(TRY IT) Copy the data that follows, character for character, minus the pictures.
BEGIN GIVEN DATA
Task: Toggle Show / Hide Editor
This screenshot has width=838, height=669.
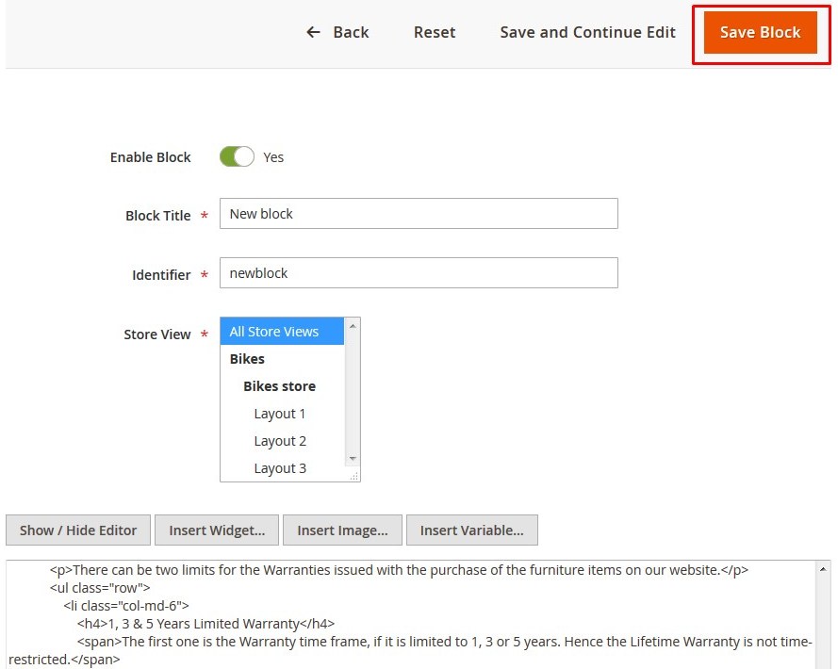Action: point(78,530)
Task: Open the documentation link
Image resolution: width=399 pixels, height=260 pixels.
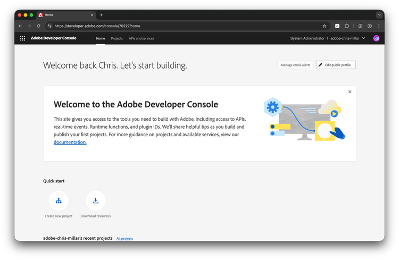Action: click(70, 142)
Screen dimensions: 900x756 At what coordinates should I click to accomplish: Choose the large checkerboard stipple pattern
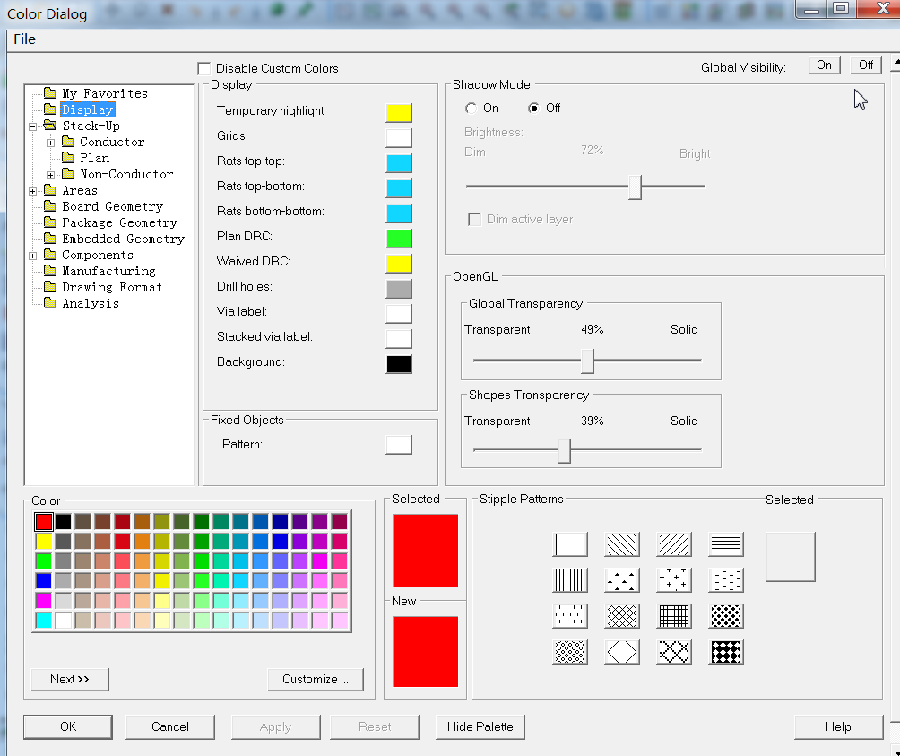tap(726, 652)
END GIVEN DATA
(SOLUTION TO THE EXERCISE)
Task: Toggle Show / Hide Editor
This screenshot has width=838, height=669.
Action: point(78,530)
Task: Open the documentation link
Image resolution: width=399 pixels, height=260 pixels.
Action: click(70, 142)
Screen dimensions: 900x756 At what coordinates should I click to accomplish: Choose the large checkerboard stipple pattern
tap(726, 652)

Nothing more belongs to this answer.